THE PROBLEM
Reproduce the records from the first line through the line containing "coord(702,722)", both included and with the requests kept, multiplying every coordinate in the answers by 2.1 and rounding to whole numbers with halves rounded up. Leave the pictures out of your answer.

**** ITEMS ****

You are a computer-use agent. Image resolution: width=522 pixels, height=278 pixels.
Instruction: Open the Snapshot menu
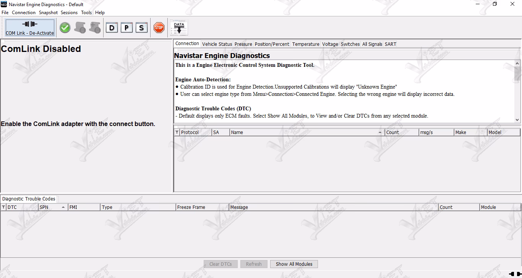click(x=48, y=12)
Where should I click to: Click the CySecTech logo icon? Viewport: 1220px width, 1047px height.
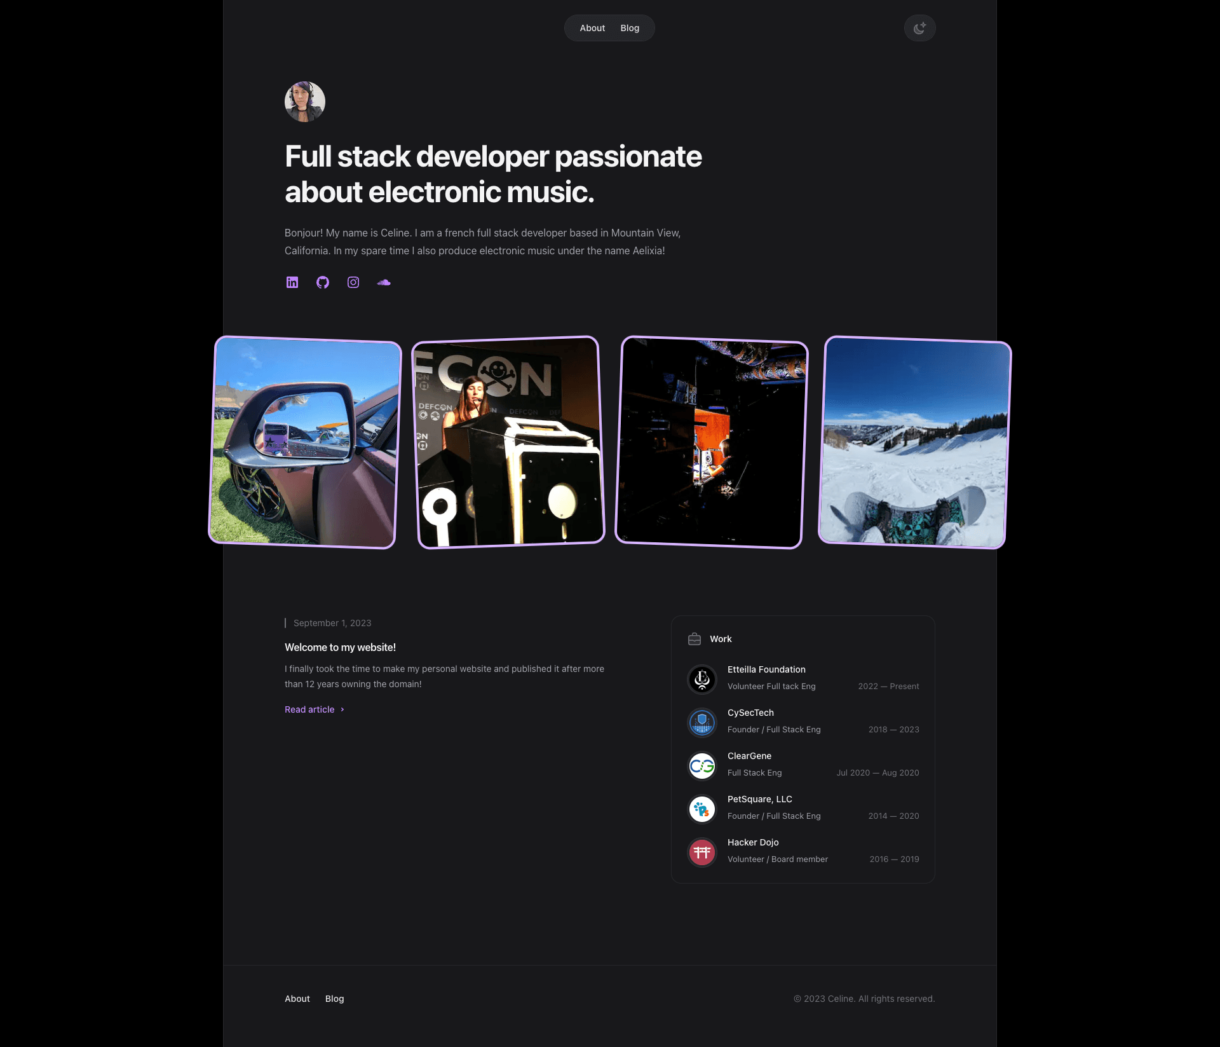coord(702,722)
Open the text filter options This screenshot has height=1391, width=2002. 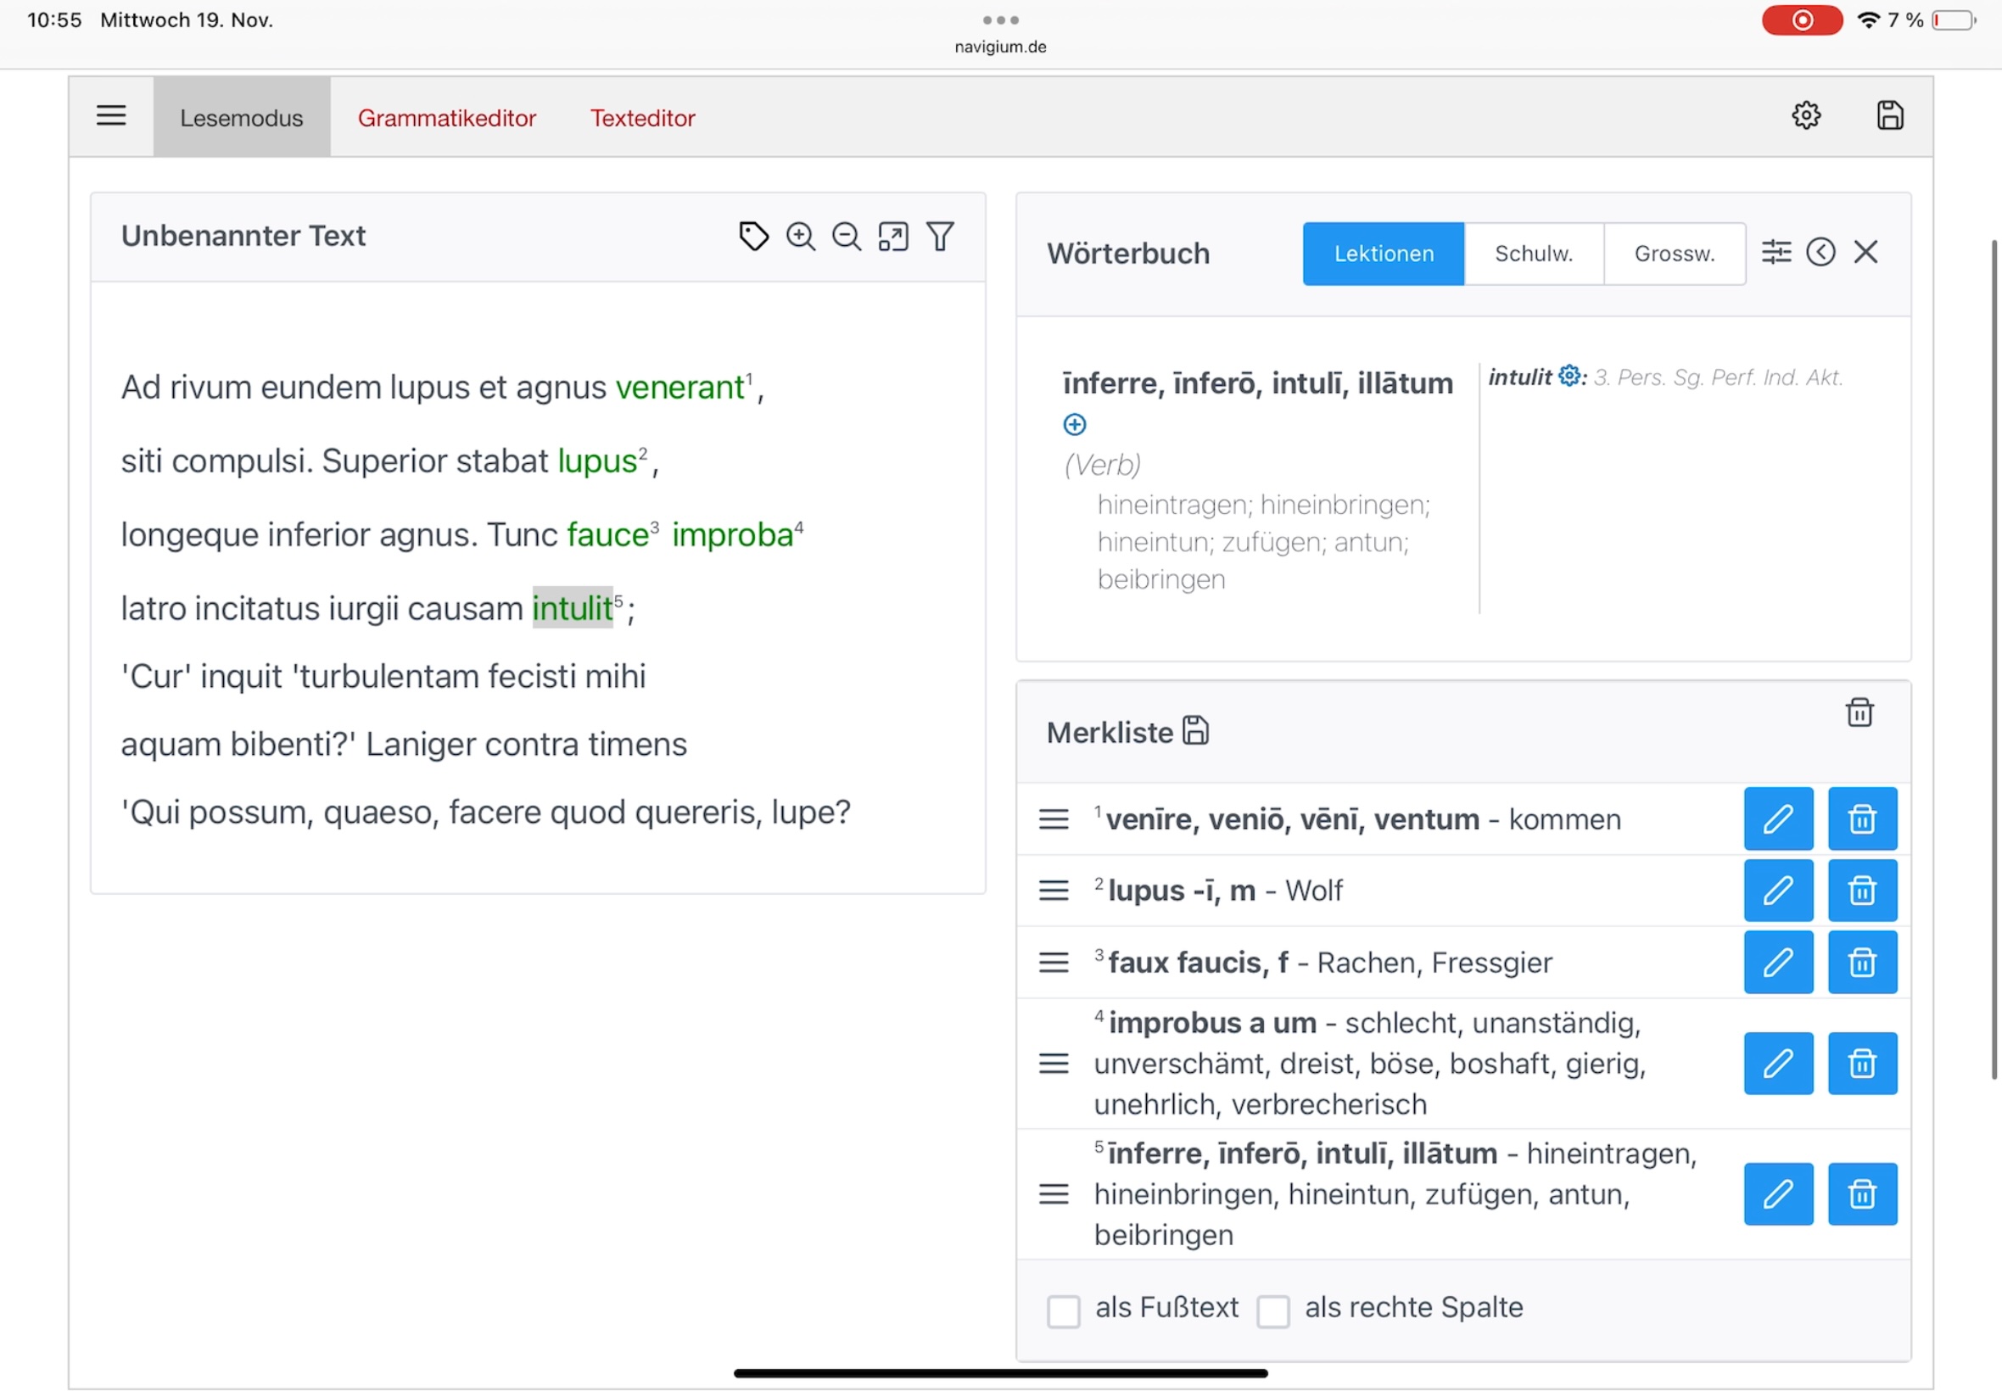[940, 236]

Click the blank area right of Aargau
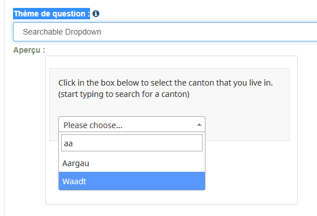click(147, 163)
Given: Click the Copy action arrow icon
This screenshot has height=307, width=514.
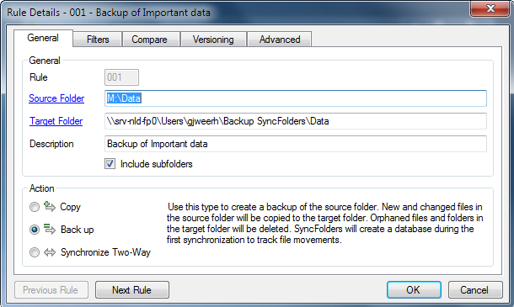Looking at the screenshot, I should (50, 207).
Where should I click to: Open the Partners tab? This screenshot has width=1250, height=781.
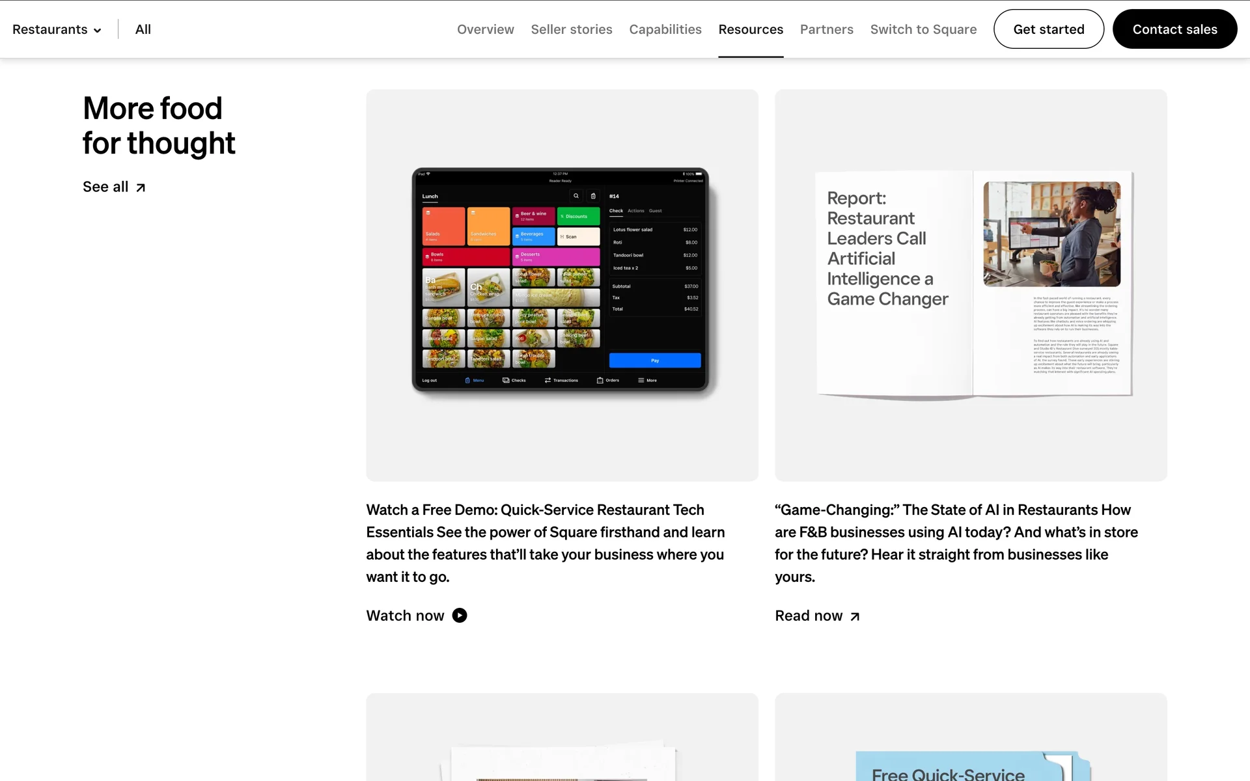(x=826, y=29)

****

TASK SOLUTION
You are a computer-use agent. Image resolution: width=522 pixels, height=278 pixels.
Instruction: Open the Snapshot menu
click(x=101, y=25)
Where should I click to: Click the CySecTech logo icon? Viewport: 1220px width, 1047px height.
coord(1474,1516)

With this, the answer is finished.